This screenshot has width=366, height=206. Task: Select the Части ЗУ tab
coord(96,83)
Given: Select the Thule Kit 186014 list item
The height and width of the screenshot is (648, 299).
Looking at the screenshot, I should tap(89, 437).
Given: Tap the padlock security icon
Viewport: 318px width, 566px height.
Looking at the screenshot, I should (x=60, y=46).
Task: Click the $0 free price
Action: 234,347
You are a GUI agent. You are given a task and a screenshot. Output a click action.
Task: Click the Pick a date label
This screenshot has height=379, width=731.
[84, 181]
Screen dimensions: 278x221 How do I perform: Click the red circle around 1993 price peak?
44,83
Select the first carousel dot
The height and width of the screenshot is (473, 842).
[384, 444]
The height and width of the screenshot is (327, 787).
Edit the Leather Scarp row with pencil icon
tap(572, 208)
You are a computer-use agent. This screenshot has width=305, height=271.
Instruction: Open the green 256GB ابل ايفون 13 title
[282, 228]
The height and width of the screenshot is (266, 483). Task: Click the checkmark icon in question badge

** Required action **
Please write out, exactly as they appear, the line that contains "This screenshot has height=379, width=731." and every line after it up to the end of the entries above, and no others.

** Reply to the exercise **
This screenshot has height=379, width=731.
[84, 181]
Screen dimensions: 278x221 How do I perform: Click the red circle around 1993 price peak?
44,83
Select the first carousel dot
The height and width of the screenshot is (473, 842).
[384, 444]
The height and width of the screenshot is (327, 787).
Edit the Leather Scarp row with pencil icon
tap(572, 208)
You are a computer-use agent. This screenshot has width=305, height=271.
Instruction: Open the green 256GB ابل ايفون 13 title
[282, 228]
The height and width of the screenshot is (266, 483). Task: Click the checkmark icon in question badge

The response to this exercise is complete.